I recommend you check it out AFTER It’s collected as a trade. Why wait?
Well, because The Wicked and The Divine is very frustrating to read in 20 page chunks. And this isn’t just an “I’m impatient and want the rest of the story now” thing. I reread the issues I have and the interruption of the story flow where I need to stop and then pull up the next issue is I think hurting the emersion/flow of the story being told. It is basically making me resent the floppy format. (floppy being monthly released issues) Cause it’s like watching 10 movie and every ten minutes you have to stop for a moment.
But then I’ve also been reading some old issues of Xmen lent to me by my pal Rachel Edidincause I want to basically follow along with her new podcast Rachel and Miles Xplain the X-men. And those older books work really well in floppy form. There is so much more story.
So is this just modern comics have gotten decompressed? I don’t think that is exactly it, because modern superhero big two books generally still seem to have a sense of completion or movement to each floppy. And manga chapters that appear in monthly magazines originally also seem to make sure you feel progress is happening in each bit.

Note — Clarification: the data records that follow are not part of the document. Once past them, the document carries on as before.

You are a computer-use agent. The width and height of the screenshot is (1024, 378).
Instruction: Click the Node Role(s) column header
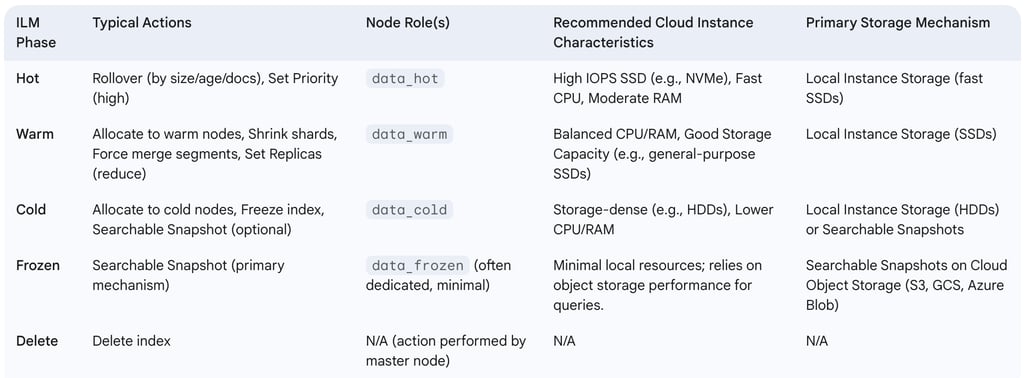click(408, 23)
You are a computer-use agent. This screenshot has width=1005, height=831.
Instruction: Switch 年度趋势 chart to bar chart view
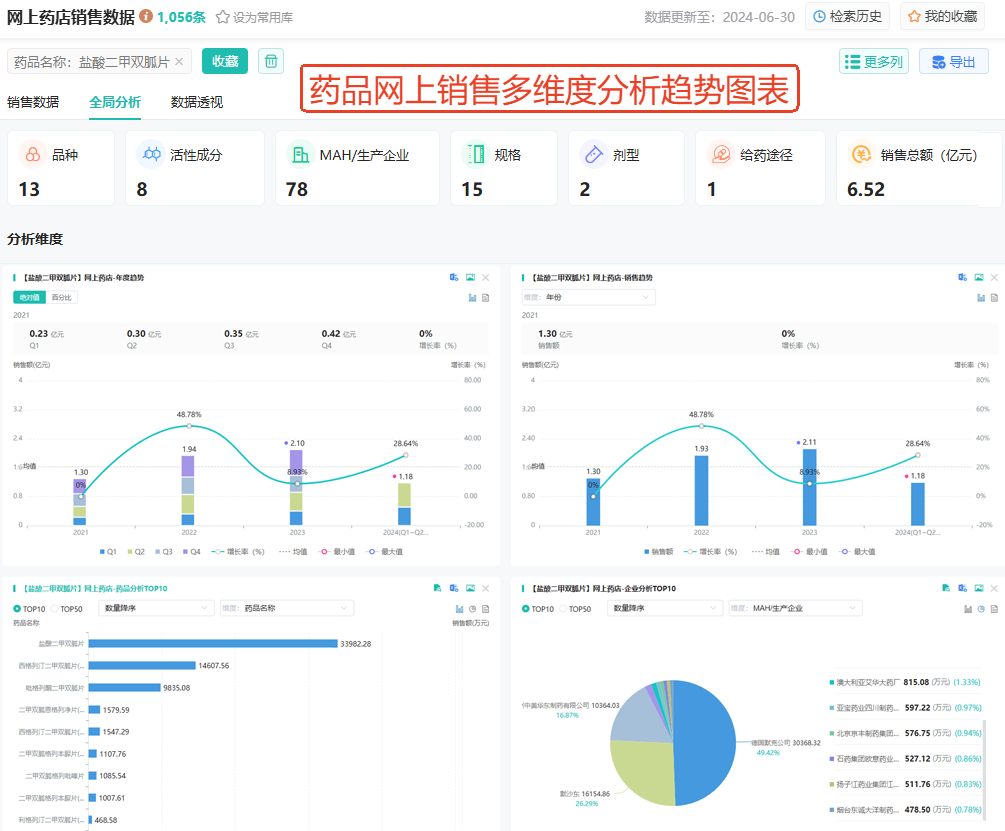[x=472, y=297]
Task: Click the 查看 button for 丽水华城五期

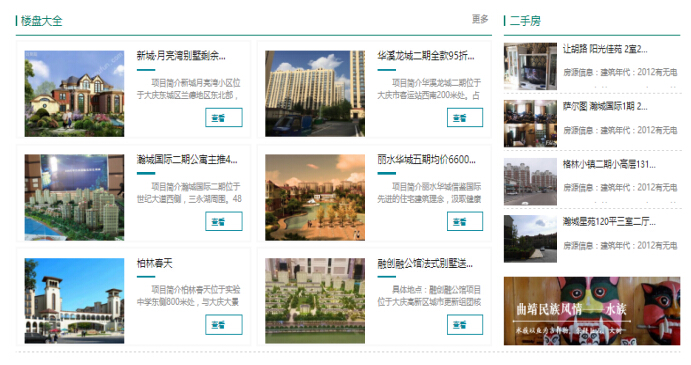Action: (465, 221)
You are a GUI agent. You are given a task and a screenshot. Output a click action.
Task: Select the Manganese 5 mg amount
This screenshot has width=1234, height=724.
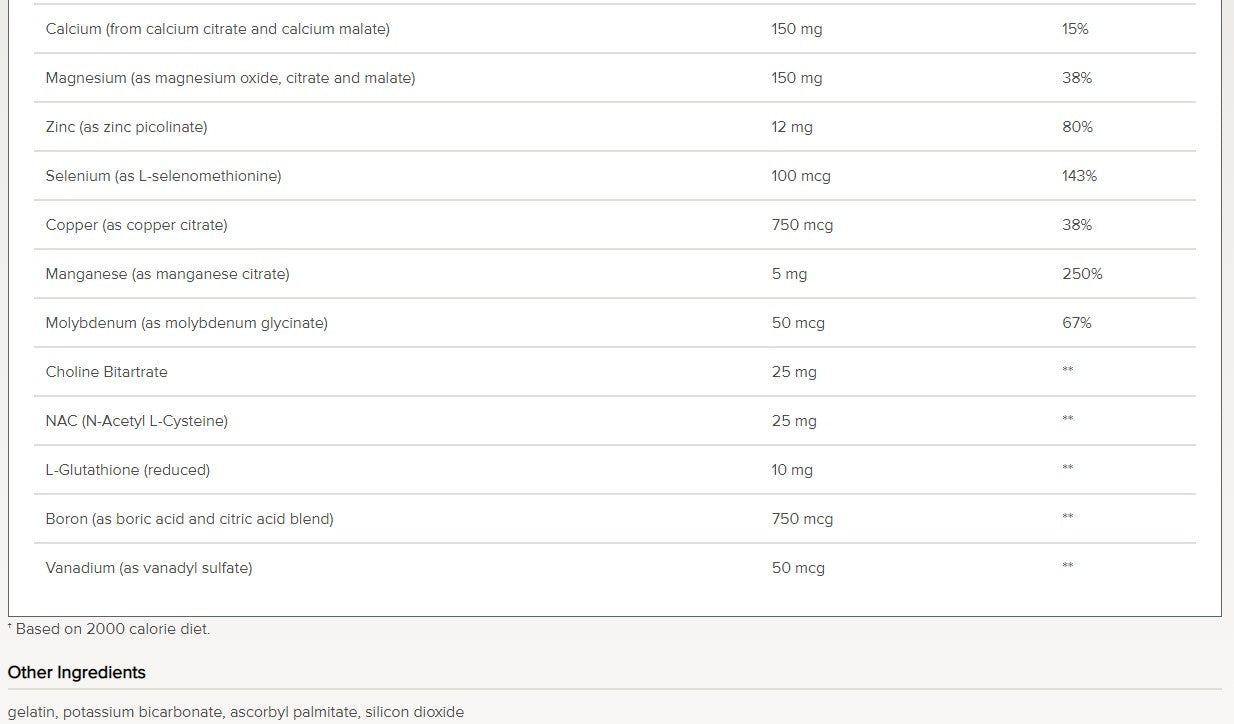tap(789, 274)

It’s cause those books were designed to fit though formats. Those old Claremont books where written using a thing called the “Marvel Method.” Basically, Claremont would write like in this issue Jean is being sent visions of a fake past life in colonial times by mastermind where she and him are together, while the xmen look for a new mutant in a disco. Then the artist draws that, wrapping the whole story up in 20 pages. Claremont then goes back and adds captions and dialogue. The whole story or large chunk of the story is made to fit into the floppy.
Even more decompressed modern Superhero stories generally finish up in a year, so a larger precent of the arch/story is told in those 20 pages, than 20 pages of an over ten trade book like Fables or Saga. So of coarse it feels like more progress is made.

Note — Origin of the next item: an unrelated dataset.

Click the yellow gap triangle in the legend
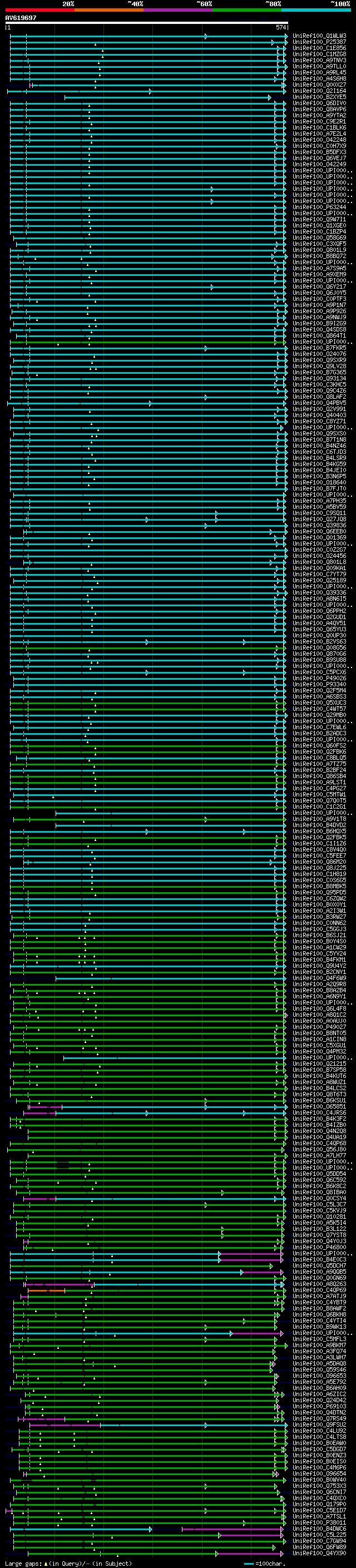 pyautogui.click(x=46, y=1564)
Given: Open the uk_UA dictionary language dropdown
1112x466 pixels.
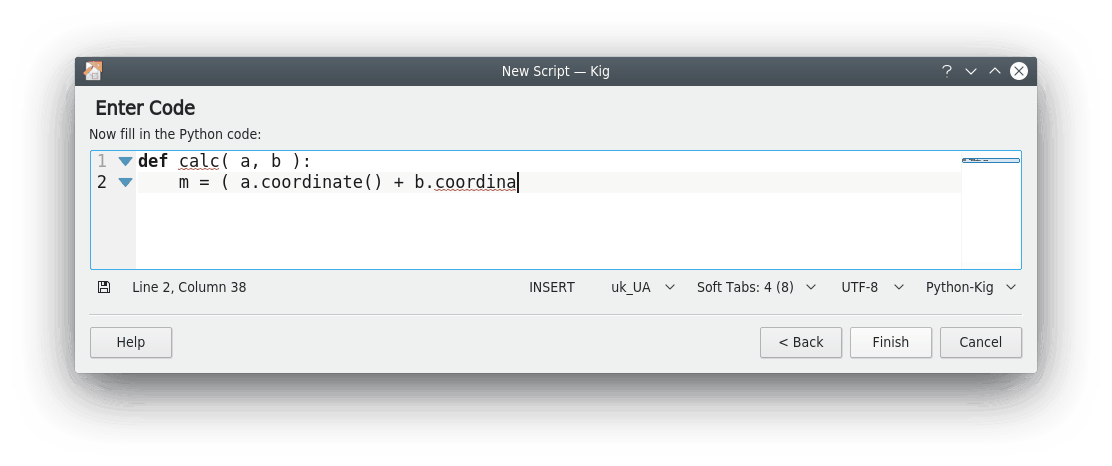Looking at the screenshot, I should [x=642, y=287].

So designing your story to fit out it is coming it out is something you should think about. It’s not surprise that the earliest webcomics where mostly following the newspaper gagstrip structure. When you get just a page at a time a strong end cap to each page will really help strengthen the comic overall.
And I’ll say on this design for how you are releasing the comic, I love Kate Ashwin’s Widdershins and how each book stands on it’s own as a story. So even if you haven’t read book 1-3 you can still grab book 4
The tumblr ask I got was about how I felt about working horizontal comics verse vertical. You can read my answer in the link up top. Cliff notes version is I made that choice for Sorcery 101 without really thinking about it. I ended up finding creative panel layouts harder. So I probably won’t go back to Horizontal pages unless I have a story that I think needs a lot of long shots of background or something. Also it makes the books more expensive to print fyi that’s one of many reasons there hasn’t been a new Sorcery 101 book in awhile.
So think about not just yout plot and characters but how you are giving all that to your audience? Is it gonna be all at once? Is is going to be in chunks? How accessible do you want it to be mid story?